En 1995, il brigue le poste de gouverneur du Michoacán et perd face à Víctor Manuel Tinoco Rubí (en) du PRI.
Président du parti de 1996 à 1999, il voit le PAN gagner 14 capitales d'États, 3 gouverneurs (Nuevo León, Querétaro, Aguascalientes) mais perdre du terrain à la Chambre des députés lors des élections intermédiaires de 1997.
En 2000, il se fait élire comme député fédéral et devient chef du groupe parlementaire PAN.
Au niveau international. il a été vice-président de l'Internationale démocrate-chrétienne en 1998.
Au service du président Vicente Fox
De février à septembre 2003, il est directeur de la Banque nationale de travaux et services publics (Banobras), une banque dédiée au développement dont il démissionne rapidement pour un poste de ministre. La presse d'opposition l'accuse d'avoir abusé de ses fonctions et d'avoir accordé des crédits illégaux ainsi que d'avoir obtenu indûment un crédit immobilier important.

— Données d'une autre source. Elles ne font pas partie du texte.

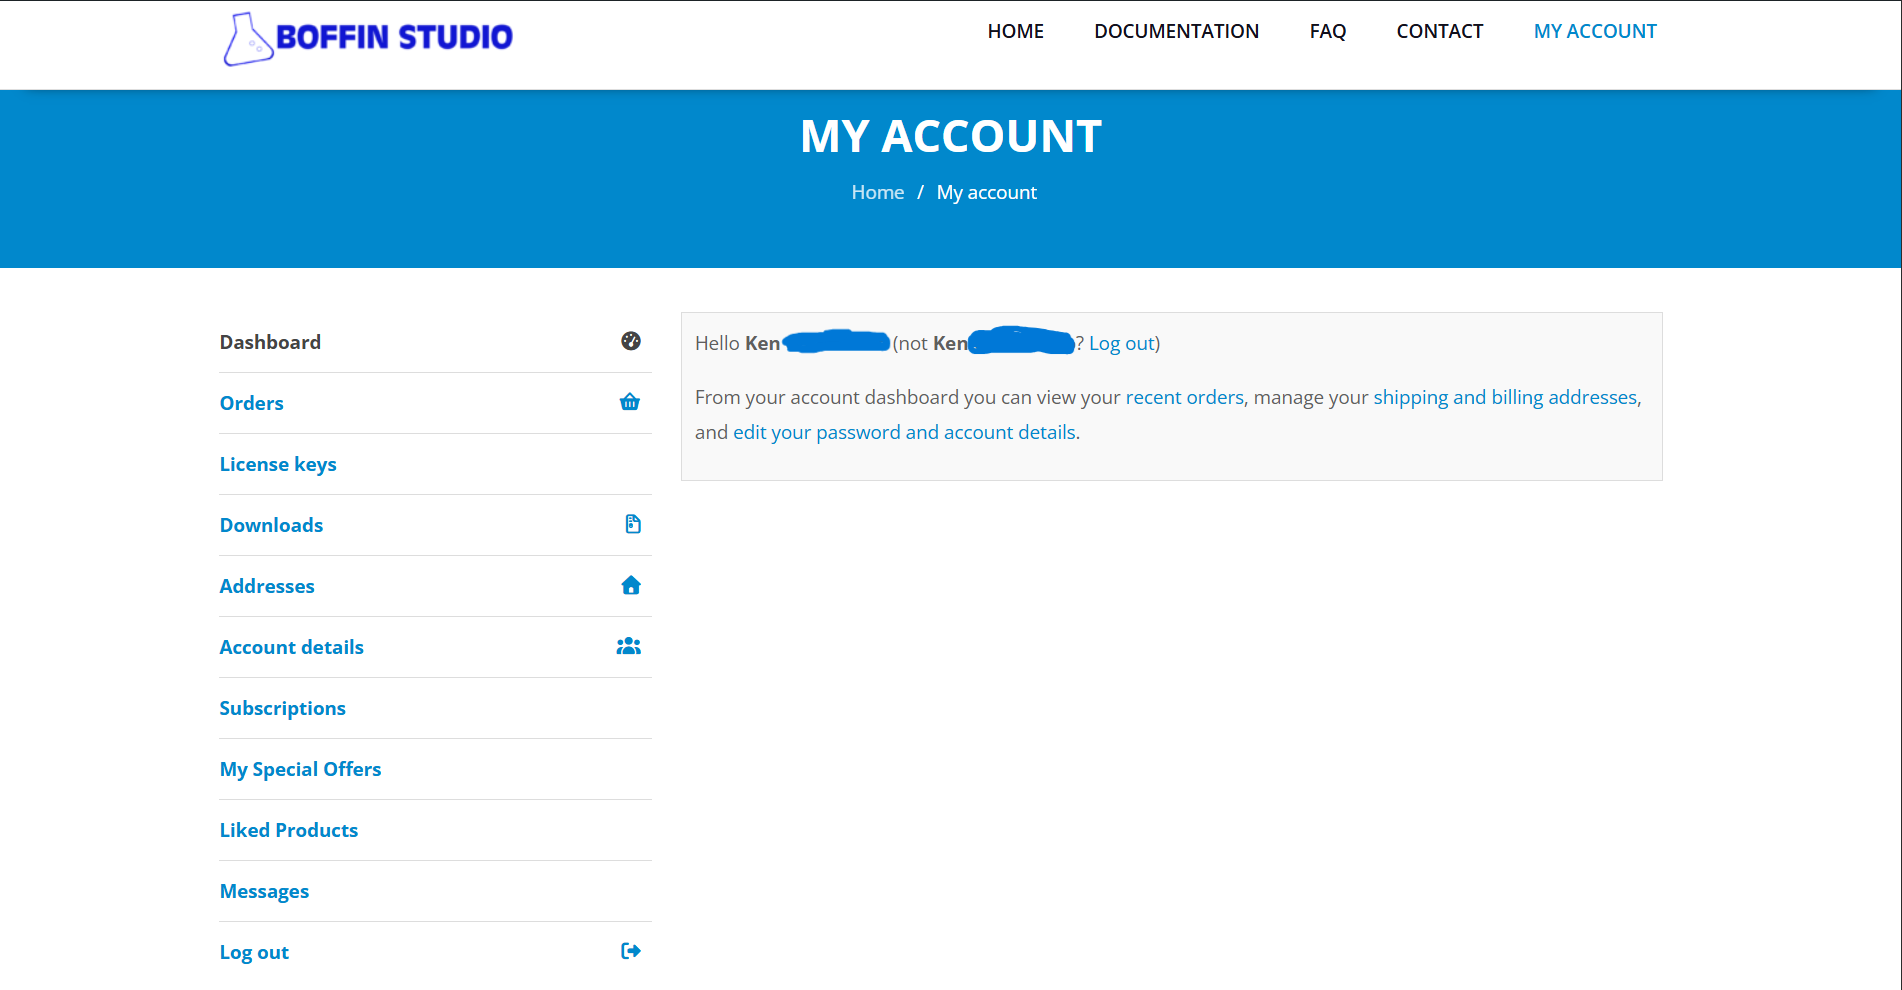Select CONTACT in the navigation bar

[1439, 31]
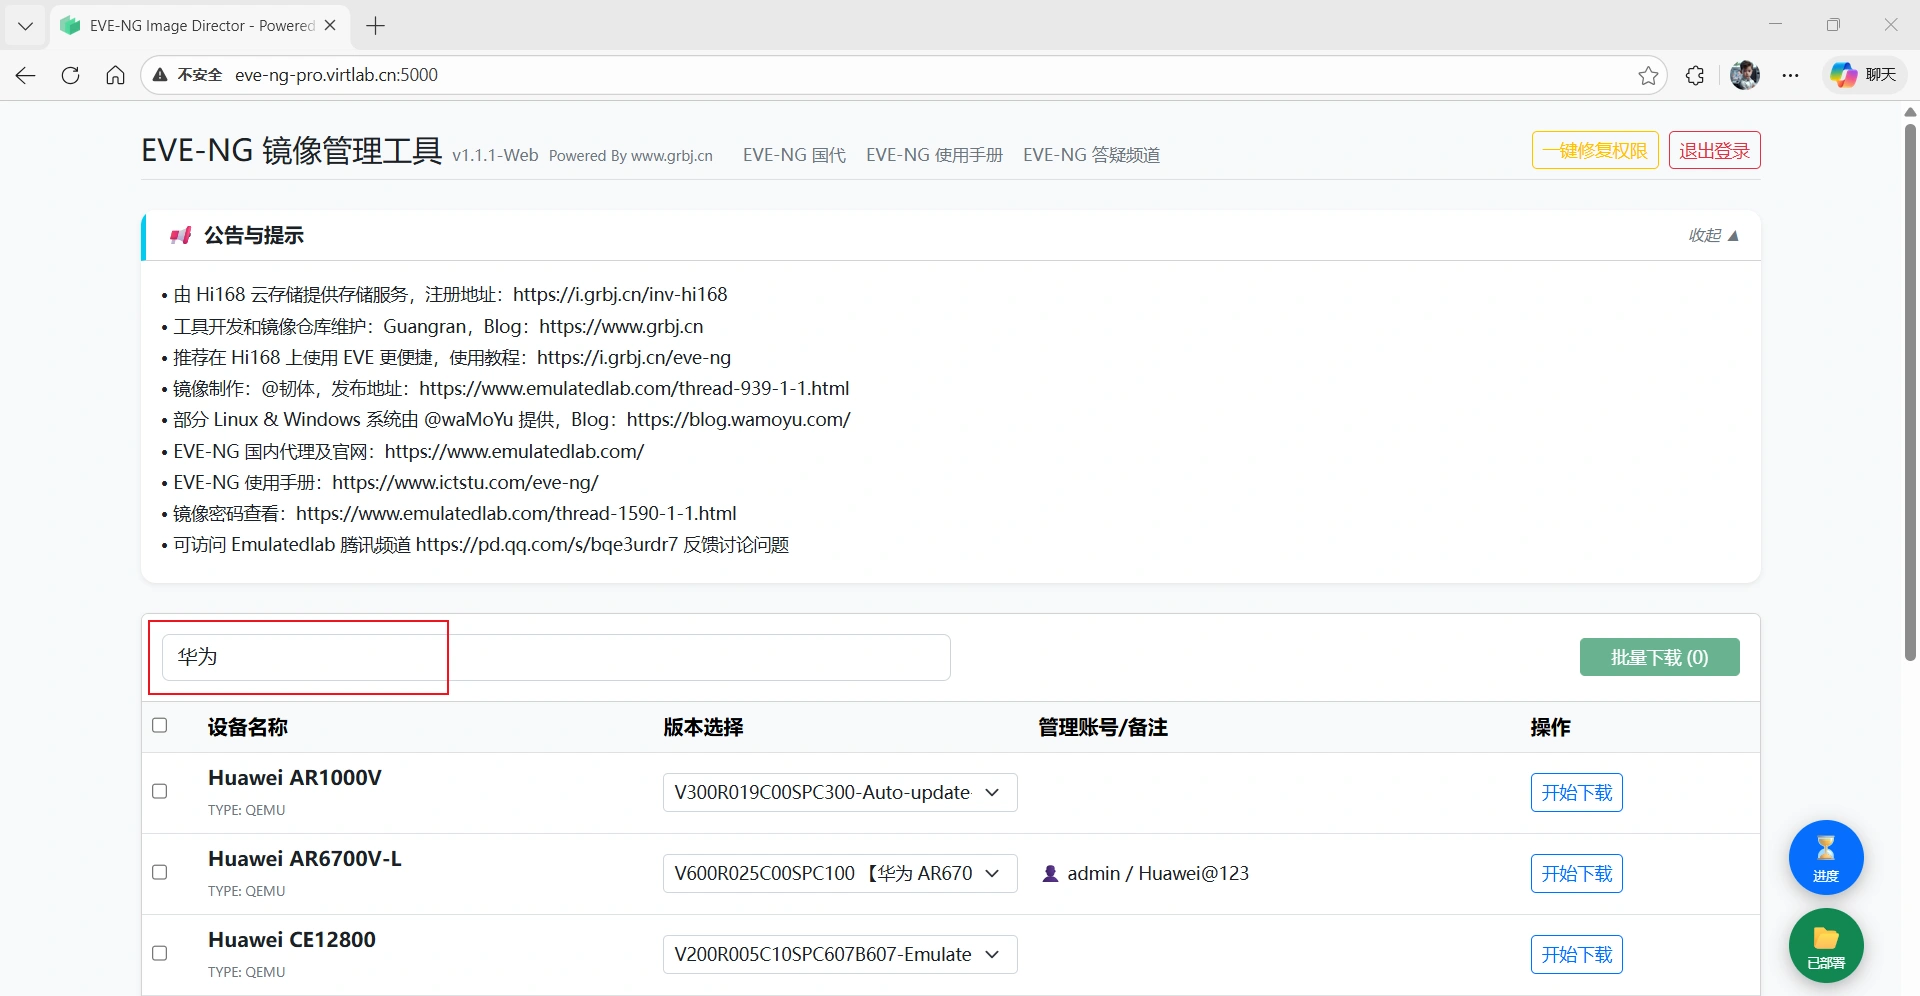Open the EVE-NG 答疑频道 nav link
This screenshot has width=1920, height=996.
1091,155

Il est ministre de l'Énergie dans le gouvernement de Vicente Fox de septembre 2003 à mai 2004. Il conclut plusieurs contrats avec des entreprises étrangères visant à l'exploitation des ressources énergétiques. Ces actions sont vues par l'opposition du PRI et du PRD comme une privatisation rampante du secteur énergétique, une propriété exclusive de la nation mexicaine selon la constitution. Il démissionne en 2004 à la suite d'une remarque dans son dos du président Fox qualifiant son intervention partisane lors d'une prestation du gouverneur de Jalisco de « très imprudente » — la constitution mexicaine interdit en effet l'intervention de figures publiques comme le président ou les ministres d'intervenir dans une campagne électorale.
Felipe Calderón est un catholique conservateur opposé à l'avortement, à l'euthanasie, au mariage entre personnes de même sexe et à la peine de mort[réf. nécessaire].
En tant que secrétaire général du PAN il s'oppose à un possible assouplissement de la législation sur l'avortement lors du Ve congrès national d'Acción Juvenil à Querétaro en 1998 et réitère sa position en 2006 sur la base du respect de la vie à partir de la conception : « Je suis en faveur de la vie, l'avortement est un moyen d'abréger la vie. », de même pour l'euthanasie et la peine de mort.